Veneza corre o risco de enfrentar deslocamento parcial ou total diante da elevação do nível do mar, aponta estudo publicado na Scientific Reports. A pesquisa utiliza projeções do IPCC para avaliar estratégias de adaptação da cidade italiana, Patrimônio Mundial da UNESCO.
Os resultados indicam que nenhuma medida atual garante a proteção a longo prazo da estrutura urbana e do patrimônio de Veneza. O alerta surge em meio a aumentos de inundações nos últimos 150 anos, intensificados pela crise climática.
A cidade, situada numa lagoa rasa, já vivencia enchentes severas. Em 2019, evento de grande intensidade causou mortes e danos financeiros significativos, atingindo até a Basílica de São Marcos.
Caminhos para o futuro
O estudo detalha três cenários. O primeiro prevê diques costeiros caso o nível do mar suba mais de 0,5 metro, com custos entre € 500 milhões e € 4,5 bilhões. O valor convertido fica entre R$ 2,7 bilhões e R$ 24 bilhões.

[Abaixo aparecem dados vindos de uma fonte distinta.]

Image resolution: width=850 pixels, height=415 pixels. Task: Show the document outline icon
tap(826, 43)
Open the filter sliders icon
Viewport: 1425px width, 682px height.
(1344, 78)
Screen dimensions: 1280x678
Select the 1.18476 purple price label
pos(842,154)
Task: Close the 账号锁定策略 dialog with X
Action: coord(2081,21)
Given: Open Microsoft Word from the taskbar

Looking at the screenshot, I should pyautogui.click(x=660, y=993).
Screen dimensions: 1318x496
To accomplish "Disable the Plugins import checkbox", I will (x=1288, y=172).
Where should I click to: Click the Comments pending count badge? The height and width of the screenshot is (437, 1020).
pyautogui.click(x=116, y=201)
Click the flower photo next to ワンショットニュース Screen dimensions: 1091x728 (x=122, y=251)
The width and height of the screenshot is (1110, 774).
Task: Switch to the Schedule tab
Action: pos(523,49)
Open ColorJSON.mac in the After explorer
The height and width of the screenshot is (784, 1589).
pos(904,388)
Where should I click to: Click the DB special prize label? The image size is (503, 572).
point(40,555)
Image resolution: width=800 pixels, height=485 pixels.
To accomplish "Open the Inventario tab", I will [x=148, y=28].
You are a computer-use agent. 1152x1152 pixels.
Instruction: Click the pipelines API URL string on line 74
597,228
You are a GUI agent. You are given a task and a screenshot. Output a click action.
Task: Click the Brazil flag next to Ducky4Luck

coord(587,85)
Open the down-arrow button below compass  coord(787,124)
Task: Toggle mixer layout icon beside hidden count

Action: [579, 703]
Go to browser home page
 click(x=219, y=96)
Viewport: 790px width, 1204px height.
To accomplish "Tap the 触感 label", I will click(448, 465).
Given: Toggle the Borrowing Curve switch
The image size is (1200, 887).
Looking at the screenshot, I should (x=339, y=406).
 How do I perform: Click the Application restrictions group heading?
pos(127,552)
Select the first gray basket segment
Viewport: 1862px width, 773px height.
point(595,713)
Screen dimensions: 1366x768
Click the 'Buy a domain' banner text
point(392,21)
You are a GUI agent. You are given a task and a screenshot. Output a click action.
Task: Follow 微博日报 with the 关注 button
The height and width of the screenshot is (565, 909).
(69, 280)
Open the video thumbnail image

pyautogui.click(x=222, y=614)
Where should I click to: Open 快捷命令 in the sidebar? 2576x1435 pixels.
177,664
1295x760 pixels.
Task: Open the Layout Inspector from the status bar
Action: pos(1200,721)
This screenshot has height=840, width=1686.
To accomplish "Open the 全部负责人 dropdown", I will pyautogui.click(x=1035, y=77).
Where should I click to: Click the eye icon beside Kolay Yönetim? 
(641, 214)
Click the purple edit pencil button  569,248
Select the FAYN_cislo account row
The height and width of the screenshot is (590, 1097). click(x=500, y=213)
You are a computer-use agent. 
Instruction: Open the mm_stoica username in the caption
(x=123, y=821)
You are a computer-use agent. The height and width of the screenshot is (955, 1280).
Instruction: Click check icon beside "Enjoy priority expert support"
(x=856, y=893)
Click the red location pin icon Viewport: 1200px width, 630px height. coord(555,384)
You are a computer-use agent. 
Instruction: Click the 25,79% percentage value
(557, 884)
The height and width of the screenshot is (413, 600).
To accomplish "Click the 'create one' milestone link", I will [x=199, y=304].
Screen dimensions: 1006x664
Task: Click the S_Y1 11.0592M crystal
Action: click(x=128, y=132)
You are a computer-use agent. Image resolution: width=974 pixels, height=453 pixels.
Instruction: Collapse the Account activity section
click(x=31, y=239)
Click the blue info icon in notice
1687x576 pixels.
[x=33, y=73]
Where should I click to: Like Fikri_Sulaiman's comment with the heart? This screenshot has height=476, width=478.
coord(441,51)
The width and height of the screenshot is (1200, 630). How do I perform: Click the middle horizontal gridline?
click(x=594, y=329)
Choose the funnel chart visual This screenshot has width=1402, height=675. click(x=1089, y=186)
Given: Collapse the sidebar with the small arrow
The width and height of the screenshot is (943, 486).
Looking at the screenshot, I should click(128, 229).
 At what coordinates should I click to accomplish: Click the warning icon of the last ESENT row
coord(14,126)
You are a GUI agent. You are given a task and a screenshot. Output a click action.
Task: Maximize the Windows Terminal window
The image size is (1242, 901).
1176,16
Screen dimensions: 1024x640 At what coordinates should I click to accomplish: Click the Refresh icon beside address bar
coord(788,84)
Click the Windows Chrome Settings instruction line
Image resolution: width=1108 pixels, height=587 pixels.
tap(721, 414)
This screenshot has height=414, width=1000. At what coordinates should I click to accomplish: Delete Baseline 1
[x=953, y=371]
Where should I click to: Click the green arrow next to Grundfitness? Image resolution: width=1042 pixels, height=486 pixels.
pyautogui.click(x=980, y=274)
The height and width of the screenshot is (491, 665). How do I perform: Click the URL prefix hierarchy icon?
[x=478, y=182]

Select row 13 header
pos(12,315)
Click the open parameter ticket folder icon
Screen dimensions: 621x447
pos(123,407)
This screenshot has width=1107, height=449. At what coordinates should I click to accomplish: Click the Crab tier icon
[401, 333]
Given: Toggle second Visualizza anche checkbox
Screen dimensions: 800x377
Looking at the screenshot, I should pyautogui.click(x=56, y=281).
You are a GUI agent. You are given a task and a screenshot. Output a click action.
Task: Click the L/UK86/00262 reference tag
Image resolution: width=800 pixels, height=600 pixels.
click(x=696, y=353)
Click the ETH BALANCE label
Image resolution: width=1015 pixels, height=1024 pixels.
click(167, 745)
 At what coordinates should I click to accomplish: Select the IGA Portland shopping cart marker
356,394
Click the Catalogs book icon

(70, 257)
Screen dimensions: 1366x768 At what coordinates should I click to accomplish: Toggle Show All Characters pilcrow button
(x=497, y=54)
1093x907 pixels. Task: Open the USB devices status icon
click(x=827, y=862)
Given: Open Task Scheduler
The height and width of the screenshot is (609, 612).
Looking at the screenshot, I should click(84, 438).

A segunda opção envolve um “superdique” para fechar a lagoa, protegido Veneza mesmo com altas elevações. Nesse caso, estima-se acima de € 30 bilhões, com impactos ao ecossistema local.
A terceira alternativa é a realocação da cidade caso o nível do mar exceda 4,5 metros, com custos estimados em até € 100 bilhões e mudança de moradores e de patrimônio histórico.
> O estudo ressalta que não existe estratégia perfeita para Veneza, ressaltando a necessidade de equilibrar segurança, economia, ambiente e cultura.
Custos, impactos e decisões
Além da água, o afundamento do solo acontece a cerca de 1 milímetro por ano, agravando as ameaças. A extração de água subterrânea, antiga prática, já foi proibida, o que não elimina o desafio.
Especialistas destacam que a adaptação de regiões de baixa altitude é um fenômeno global. Países baixos e as Maldivas enfrentam dilemas semelhantes, exigindo decisões rápidas com base em evidências científicas.